If you treasure your flight time as a haven away from obnoxious ringtones and Dom Joly-esque one-sided conversations, you're not going to like the news that the European Union is due to lift the ban on in-flight use of mobile phones.
Having carried out extensive studies over a six month period, the EU has decided that a mobile connecting to a miniature base station located within the aircraft does not transmit at anything like the power levels required to cause important instrumentation to go screwy. Accordingly, it's happy to give its approval for Europe-wide rollout of in-flight mobile telephony.
The onboard base station won't be activated until the craft reaches approximately 10,000 feet – so no calls during takeoff or landing. Additionally, the captain will have the authority to deactivate the system should they see fit – although whether this is an option available for shutting up terminal yakkers remains to be seen.
Anyone who's found themselves urgently needing to make a call while cruising at 30,000 feet will be familiar with the on-board handsets currently offered by major airlines – you swipe your credit card through the handset and then proceed to make a call at per-minute pricing which makes hotel call rates look positively reasonable. Although the in-flight mobile base station means that you get to use your own handset, the pricing will still be set by the airline – although the EU is urging them to keep pricing at a sane level.

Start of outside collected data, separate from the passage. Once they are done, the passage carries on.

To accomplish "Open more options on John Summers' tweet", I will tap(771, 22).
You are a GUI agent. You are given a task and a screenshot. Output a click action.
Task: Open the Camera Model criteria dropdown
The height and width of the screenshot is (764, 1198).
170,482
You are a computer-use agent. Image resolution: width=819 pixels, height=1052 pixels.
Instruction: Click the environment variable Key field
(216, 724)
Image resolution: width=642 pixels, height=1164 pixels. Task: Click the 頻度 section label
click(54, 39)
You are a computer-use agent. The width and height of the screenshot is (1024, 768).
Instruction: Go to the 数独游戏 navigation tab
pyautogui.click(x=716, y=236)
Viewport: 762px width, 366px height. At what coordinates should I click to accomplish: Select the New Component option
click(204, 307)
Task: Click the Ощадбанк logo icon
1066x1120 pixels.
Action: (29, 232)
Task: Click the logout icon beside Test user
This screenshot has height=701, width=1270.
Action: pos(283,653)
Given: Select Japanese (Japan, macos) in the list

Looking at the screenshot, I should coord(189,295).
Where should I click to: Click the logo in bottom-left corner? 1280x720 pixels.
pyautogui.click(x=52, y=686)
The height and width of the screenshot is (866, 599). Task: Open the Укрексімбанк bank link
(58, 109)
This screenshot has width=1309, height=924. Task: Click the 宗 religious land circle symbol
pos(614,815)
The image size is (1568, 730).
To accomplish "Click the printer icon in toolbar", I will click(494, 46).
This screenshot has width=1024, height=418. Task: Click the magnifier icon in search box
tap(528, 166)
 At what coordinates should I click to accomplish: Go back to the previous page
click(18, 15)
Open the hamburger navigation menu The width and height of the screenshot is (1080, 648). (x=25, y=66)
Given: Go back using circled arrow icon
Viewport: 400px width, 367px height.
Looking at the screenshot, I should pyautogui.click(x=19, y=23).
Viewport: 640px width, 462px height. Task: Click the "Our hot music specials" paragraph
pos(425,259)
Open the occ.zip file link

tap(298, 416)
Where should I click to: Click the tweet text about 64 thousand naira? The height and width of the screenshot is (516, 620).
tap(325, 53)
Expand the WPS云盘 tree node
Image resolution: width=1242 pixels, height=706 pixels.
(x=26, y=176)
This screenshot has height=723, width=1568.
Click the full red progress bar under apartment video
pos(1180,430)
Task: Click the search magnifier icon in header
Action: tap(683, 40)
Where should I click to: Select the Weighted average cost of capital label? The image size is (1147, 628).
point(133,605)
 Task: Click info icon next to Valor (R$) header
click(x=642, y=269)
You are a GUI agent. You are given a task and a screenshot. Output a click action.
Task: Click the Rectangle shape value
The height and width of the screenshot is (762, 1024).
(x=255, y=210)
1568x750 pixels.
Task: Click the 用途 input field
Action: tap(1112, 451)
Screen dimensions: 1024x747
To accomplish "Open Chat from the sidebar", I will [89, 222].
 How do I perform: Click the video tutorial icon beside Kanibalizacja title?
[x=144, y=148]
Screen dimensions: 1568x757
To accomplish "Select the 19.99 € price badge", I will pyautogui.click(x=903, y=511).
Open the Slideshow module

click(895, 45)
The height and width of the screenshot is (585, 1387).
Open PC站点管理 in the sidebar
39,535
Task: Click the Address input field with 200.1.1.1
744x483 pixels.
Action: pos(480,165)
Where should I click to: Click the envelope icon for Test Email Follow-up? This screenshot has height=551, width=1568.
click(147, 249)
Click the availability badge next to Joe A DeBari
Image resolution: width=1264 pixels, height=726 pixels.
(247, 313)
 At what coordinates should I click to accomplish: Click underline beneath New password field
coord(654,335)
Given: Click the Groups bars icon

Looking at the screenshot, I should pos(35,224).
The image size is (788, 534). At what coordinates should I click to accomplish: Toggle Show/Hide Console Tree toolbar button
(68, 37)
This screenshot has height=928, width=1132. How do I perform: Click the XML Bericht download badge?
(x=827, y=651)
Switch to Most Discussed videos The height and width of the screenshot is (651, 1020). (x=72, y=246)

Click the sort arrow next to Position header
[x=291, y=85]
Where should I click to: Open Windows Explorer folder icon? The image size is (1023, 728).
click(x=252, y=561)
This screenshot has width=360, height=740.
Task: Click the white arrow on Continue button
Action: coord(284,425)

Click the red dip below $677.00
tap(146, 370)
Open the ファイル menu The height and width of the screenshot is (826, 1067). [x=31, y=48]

Because the technology requires hardware to be added to aeroplanes before punters can make in-flight calls, it's likely to be a fairly slow rollout. Each installation will need to get the thumbs up from the European Aviation Safety Agency before it'll be allowed to fly. Currently, the only European airlines talking about implementing the technology are Air France and Ryanair, both of whom are ready to submit their applications and start generating that little bit extra money from their customers.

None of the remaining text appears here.